Startup Weekend Pittsburgh is happening this weekend in Pittsburgh.  

Startup Weekend Pittsburgh October 2013

There is a special place in my heart for this organization and for the organizer who organizes this event multiple times each year here in Pittsburgh.  Special thanks to Kit Mueller.

Treatspace was the winner of the first Pittsburgh Startup Weekend.  It is with much honor that I have been asked to be a coach this year.  On Saturday morning I will be giving a talk entitled 'How to Win Startup Weekend.'

I will share the following 'plays' out of what I dub to be a fairly solid 'How to Win Startup Weekend Playbook' -- If you're competing, congratulations and good luck!

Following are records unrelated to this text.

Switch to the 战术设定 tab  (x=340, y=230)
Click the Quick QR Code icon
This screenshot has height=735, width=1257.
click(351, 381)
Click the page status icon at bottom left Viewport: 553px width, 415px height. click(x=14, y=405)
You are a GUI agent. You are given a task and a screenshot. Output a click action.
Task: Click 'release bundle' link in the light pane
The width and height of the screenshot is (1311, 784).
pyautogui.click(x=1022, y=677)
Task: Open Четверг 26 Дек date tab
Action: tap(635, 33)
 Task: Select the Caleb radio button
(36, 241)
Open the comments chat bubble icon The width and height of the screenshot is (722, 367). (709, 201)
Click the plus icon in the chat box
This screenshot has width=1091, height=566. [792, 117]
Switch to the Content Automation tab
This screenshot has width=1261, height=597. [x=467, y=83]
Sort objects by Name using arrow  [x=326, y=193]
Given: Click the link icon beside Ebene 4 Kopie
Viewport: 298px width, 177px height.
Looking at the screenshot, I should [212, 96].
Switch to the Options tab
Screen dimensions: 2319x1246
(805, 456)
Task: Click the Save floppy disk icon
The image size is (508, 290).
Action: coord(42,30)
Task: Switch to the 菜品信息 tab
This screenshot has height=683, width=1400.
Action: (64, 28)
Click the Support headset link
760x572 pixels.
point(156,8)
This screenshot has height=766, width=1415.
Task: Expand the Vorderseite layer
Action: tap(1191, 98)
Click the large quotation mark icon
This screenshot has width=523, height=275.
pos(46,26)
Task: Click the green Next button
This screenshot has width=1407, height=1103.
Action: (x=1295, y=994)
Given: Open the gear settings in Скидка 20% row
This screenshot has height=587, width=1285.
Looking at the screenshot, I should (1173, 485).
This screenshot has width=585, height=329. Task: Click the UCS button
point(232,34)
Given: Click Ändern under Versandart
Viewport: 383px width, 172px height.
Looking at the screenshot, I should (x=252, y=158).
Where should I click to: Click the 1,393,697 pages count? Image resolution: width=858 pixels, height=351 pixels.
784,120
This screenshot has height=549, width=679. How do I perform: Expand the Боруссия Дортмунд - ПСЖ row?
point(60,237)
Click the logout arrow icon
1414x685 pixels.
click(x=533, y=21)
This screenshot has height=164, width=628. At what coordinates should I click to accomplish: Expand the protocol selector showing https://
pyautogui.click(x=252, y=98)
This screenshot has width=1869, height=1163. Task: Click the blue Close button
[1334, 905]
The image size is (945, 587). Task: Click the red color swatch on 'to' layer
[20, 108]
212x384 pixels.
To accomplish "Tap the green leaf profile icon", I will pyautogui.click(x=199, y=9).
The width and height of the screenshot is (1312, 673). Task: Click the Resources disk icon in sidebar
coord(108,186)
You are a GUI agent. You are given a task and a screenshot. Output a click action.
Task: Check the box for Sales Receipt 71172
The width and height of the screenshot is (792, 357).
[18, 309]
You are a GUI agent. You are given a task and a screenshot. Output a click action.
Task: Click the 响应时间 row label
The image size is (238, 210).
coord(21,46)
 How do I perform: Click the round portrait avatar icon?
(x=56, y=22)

  1. Know Your Audience.  The other attendees are not the judges, but they are a key to your success.  You want them cheering when you’re presenting so make friends.  Lots of friends.
  2. Recruit people from each of these four disciplines: business/marketing, front end development, back end development, and design.  If you’re missing a quadrant, you should consider bailing and join another team.
  3. Build a large team.  Ten people can get done twice the work of five people.
  4. Steal one of the mentors.  Convince them to work exclusively on your idea for the entire weekend.
  5. SMVP – Streamlined MVP.  The product doesn’t even need to reach viable stage; it just needs the bare essentials to survive a sixty second demo… controlled by you.  You do not need anyone else to be able to use your product.  However, that demo does need to give everyone a taste of how great your team’s idea is and/or can be.
  6. Get REAL Customers – Get customers to buyin and prepay for your product.  The more impressive the title the better.  Interview them and get quotes as to why your product is a market winner.  Video tape it.  Show a 30 second clip of the quote(s) and the money changing hands. 
  7. 10/20/30 = 5/5/30. Utilize topics from Guy Kawasaki’s 10/20/30 rule as a guide, but turn it into five slides in five minutes at thirty point font.  Remember your demo also needs to fit within that same five minutes.  Make sure you clarify the business case and the revenue model – how you make money and profit should be crystal clear, obvious and feasible.
  8. Check your presentation against the judging criteria again and again.  Criteria must be covered.  Everything else, cut.
  9. Explain your idea via demo.  Do this first i.e. before any other part of your presentation.
  10. Tell the user story.  In less than a minute visualize the user story and create a crystal clear understanding of the use case behind your company.
  11. Practice, practice, practice.  Nail your presentation.